Gençlere sözümdür, iktidarımızda, sözlü sınav kalkacak. Kim KPSS'yi kazanırsa o yerleşecek. Eğer bir kimseyi torpille bir yere yerleştirirse Cumhurbaşkanı ve şürekası, o kişi onlara gebe kalır, talimatı doğrudan onlardan alır. Ve böyle bir yapı devlette liyakati bitirir. Bunlar aynı zamanda kimin terfi edip etmeyeceğine de karar veriyorlar."
''Bu organizasyon paralel yapıdır''
Torpille kamu kurumlarına girenlere kızmadığını belirten Kılıçdaroğlu, "Bunlar da aslında 'nasıl yerleşiriz' diye arayış içine girmiş olabilirler. Benim asıl kızdığım TÜGVA'nın, devletin işine müdahale etmesidir, amacının dışına çıkmasıdır, devlete adam yerleştirmesidir. Bu organizasyon paralel yapıdır. Devletin içinde paralel yapı olur mu? O yapının neler yaptığını gördük. Aynı rolü şimdi bunlar üstlenmiş durumdalar" dedi.

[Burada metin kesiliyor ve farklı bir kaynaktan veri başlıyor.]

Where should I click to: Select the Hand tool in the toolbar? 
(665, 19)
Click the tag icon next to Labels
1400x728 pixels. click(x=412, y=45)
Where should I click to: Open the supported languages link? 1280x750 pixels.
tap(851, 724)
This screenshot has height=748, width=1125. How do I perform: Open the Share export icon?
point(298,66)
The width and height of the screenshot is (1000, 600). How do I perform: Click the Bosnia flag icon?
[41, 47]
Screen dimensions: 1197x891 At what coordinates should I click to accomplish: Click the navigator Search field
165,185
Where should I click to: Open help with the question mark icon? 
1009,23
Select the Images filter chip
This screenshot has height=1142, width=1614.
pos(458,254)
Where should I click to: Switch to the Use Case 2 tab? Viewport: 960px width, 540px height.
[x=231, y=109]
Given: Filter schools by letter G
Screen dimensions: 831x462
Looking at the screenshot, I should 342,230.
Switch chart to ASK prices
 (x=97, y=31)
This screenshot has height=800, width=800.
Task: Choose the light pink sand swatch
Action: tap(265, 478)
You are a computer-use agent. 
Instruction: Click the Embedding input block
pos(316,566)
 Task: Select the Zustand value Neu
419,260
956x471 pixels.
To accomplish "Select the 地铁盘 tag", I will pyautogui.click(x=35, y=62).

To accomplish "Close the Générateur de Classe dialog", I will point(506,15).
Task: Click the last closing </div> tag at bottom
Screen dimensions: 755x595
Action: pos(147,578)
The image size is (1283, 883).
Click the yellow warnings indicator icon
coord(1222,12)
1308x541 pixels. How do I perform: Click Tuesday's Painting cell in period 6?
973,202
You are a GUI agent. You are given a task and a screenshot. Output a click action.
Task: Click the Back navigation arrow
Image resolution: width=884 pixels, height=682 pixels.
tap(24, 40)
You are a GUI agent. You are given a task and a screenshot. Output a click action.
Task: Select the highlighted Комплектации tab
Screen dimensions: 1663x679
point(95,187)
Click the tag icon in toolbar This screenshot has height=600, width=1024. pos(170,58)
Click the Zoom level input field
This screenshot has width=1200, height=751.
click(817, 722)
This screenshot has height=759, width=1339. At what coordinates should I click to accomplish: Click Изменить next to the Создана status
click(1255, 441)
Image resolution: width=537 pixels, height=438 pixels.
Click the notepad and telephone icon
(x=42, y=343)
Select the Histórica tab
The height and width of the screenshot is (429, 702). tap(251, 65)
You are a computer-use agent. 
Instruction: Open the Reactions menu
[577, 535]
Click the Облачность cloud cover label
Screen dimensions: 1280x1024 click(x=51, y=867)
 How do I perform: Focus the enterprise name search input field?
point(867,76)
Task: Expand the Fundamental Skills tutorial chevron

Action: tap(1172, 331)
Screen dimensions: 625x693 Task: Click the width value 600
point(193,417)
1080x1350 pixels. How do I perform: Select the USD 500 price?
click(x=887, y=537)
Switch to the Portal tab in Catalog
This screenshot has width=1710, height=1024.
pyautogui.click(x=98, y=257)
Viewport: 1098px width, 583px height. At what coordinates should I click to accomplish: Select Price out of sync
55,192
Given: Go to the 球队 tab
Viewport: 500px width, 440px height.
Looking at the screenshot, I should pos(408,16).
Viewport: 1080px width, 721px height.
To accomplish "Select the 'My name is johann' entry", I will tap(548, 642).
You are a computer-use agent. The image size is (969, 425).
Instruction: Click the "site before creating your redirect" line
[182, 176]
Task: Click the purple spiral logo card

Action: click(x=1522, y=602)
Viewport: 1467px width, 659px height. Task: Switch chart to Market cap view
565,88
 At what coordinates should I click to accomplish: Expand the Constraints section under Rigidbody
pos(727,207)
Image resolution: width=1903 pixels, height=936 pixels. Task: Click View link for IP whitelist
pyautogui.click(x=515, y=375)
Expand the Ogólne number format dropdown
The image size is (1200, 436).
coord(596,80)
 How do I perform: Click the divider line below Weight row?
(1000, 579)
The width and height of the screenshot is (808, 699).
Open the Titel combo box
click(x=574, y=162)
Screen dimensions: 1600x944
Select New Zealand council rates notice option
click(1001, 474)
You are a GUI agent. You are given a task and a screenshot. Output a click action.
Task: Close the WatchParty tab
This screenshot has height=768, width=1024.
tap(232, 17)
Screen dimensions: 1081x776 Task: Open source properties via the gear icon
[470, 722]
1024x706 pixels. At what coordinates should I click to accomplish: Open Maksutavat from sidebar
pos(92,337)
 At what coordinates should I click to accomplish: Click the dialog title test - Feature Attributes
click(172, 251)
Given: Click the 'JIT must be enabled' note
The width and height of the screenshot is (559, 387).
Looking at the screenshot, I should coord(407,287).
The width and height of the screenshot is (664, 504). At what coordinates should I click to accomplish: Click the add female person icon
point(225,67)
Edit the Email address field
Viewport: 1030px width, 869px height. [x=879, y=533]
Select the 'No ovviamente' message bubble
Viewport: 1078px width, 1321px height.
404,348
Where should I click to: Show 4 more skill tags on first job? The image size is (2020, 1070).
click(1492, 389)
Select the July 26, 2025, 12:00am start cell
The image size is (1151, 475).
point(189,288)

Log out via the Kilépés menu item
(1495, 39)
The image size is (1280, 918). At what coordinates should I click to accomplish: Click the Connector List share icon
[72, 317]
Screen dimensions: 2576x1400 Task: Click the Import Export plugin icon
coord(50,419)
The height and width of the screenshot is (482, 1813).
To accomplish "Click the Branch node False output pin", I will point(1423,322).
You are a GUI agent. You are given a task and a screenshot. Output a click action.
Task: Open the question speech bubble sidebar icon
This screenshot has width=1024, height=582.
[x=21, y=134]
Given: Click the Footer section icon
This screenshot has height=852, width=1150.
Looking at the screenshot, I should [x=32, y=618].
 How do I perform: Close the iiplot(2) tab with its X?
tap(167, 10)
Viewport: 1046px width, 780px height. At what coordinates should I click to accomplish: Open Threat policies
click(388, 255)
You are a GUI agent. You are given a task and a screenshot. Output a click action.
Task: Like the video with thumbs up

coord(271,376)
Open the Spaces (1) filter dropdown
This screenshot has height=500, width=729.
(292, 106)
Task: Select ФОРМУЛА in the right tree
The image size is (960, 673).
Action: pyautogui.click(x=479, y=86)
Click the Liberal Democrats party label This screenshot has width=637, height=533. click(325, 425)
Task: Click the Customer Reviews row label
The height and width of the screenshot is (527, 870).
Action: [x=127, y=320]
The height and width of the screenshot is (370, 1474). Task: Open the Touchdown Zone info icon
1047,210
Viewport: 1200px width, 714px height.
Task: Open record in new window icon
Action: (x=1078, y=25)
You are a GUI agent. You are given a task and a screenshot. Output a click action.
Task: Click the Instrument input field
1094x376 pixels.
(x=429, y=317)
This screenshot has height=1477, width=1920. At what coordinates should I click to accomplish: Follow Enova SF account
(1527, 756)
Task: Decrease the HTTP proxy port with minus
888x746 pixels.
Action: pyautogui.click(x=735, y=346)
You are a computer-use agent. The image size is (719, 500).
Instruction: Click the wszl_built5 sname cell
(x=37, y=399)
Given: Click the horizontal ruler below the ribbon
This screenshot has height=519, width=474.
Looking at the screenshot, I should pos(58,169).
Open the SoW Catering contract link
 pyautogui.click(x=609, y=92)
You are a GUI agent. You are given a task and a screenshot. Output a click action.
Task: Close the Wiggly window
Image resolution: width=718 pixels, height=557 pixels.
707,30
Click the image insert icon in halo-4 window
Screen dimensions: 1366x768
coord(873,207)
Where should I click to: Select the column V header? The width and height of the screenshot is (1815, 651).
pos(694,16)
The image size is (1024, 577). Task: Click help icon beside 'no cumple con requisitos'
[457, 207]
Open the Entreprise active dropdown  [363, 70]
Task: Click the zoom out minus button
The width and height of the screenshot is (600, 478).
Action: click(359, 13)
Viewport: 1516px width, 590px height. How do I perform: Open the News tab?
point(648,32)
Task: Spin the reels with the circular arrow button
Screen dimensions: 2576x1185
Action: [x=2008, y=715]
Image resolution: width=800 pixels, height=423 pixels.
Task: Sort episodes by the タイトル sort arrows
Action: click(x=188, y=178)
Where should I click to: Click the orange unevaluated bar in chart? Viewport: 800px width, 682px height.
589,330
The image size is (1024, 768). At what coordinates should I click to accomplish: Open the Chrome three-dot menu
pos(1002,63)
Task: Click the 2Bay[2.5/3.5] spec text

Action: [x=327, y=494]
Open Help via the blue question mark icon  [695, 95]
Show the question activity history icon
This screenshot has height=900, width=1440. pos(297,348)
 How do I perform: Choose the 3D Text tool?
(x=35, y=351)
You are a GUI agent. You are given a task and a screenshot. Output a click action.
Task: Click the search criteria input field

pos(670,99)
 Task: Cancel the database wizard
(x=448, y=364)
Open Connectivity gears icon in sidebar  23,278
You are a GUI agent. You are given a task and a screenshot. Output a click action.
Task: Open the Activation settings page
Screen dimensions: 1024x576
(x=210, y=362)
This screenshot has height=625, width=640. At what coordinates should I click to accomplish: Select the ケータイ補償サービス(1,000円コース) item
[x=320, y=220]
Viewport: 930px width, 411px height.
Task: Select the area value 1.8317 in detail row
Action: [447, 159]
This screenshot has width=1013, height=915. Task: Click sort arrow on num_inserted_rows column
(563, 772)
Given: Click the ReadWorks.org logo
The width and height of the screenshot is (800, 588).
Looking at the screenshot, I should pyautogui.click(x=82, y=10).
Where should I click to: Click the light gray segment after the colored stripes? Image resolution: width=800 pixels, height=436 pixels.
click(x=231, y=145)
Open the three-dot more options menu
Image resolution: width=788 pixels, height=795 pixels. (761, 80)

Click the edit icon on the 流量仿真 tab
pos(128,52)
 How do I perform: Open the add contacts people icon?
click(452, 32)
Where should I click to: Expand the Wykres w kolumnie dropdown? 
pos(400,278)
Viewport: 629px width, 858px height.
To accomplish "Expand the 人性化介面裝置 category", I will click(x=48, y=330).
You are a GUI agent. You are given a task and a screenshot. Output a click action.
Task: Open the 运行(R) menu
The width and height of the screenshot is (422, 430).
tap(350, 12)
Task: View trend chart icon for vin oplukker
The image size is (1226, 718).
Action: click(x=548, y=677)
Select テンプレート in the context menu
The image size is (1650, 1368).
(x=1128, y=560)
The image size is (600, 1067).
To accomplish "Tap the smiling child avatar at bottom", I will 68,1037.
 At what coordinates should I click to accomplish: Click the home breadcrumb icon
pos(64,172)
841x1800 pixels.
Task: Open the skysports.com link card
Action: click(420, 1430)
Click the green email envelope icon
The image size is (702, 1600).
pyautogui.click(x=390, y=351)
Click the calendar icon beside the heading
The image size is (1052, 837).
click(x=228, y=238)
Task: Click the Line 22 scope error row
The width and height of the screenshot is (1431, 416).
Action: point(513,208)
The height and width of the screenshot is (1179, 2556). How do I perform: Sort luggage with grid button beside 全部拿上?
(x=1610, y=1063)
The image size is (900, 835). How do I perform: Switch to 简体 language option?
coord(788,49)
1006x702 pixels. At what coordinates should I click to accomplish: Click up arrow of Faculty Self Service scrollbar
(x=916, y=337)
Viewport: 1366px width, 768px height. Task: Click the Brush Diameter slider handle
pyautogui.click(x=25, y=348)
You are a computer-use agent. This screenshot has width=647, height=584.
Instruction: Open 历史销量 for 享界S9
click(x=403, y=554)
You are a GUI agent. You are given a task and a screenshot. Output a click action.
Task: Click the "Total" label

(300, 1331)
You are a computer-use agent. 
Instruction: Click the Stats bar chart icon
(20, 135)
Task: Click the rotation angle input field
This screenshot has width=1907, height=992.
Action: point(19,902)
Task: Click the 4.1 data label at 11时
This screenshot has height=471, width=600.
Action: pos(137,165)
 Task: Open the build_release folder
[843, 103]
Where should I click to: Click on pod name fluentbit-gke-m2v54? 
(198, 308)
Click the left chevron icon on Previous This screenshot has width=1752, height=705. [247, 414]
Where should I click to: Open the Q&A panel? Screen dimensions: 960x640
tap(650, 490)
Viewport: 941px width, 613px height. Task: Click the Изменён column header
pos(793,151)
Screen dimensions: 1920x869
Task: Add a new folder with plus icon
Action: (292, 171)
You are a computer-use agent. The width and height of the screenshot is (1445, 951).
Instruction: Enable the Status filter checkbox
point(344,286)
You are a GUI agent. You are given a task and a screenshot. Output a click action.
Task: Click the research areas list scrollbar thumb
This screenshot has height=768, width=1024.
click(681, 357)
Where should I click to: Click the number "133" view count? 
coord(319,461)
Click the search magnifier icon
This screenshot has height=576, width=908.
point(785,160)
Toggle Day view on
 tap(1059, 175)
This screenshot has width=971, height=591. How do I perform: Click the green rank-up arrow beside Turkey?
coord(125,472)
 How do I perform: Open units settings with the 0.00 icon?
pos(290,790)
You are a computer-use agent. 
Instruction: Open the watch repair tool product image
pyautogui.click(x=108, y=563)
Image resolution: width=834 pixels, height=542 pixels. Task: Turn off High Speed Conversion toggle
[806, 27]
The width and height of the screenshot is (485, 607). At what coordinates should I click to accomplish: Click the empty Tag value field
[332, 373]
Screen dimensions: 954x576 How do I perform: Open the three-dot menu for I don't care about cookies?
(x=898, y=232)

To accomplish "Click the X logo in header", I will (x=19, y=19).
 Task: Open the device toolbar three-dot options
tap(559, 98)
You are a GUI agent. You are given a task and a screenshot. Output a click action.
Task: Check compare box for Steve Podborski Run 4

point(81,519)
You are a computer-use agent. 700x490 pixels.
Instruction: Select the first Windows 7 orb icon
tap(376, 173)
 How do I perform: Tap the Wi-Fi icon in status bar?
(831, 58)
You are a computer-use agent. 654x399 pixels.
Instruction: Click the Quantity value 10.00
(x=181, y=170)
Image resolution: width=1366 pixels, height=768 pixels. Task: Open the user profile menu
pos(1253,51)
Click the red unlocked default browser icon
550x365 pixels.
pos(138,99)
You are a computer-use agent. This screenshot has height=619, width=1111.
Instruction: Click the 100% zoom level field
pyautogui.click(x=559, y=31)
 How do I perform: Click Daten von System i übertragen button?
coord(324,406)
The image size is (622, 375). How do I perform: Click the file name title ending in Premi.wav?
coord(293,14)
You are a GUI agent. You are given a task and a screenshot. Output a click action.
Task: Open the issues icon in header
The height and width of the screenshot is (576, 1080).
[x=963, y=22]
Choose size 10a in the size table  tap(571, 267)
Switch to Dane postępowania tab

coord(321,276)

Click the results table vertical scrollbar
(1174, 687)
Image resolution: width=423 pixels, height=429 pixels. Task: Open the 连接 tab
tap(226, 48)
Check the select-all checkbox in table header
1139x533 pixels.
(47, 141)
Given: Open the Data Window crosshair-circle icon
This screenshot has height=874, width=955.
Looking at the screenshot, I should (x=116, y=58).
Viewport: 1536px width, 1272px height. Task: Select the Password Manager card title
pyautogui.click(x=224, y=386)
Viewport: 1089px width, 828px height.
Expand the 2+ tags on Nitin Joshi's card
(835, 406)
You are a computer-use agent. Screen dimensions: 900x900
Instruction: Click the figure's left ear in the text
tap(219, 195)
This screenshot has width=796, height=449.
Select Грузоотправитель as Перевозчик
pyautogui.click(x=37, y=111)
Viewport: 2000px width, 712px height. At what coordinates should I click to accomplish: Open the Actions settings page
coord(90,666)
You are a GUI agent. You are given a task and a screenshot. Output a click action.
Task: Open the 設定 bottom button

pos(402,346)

Devlette ikili yapının ortaya çıktığını anlatan Kılıçdaroğlu, şunları söyledi:
"Birisi şu, gerçekten devlet ve milleti için çalışan memurlar. İkincisi, memur unvanı taşıyıp saray için çalışan, rantiye sınıfı için çalışan, uyuşturucu baronları için çalışan bir sınıf daha oluştu. Birinci yapıya saygılıyız, ikinci yapıyla da mücadelemizi sürdürüyoruz. Sağlık Bakanlığından örnek vereyim, şehir hastanesinin ihalesini veren karar. Bu hastanenin temeli 12 Mart 2014'te atıldı. Ama ihaleyi 24 Temmuz 2014'te veriyorlar; önce temel at sonra ihaleyi ver."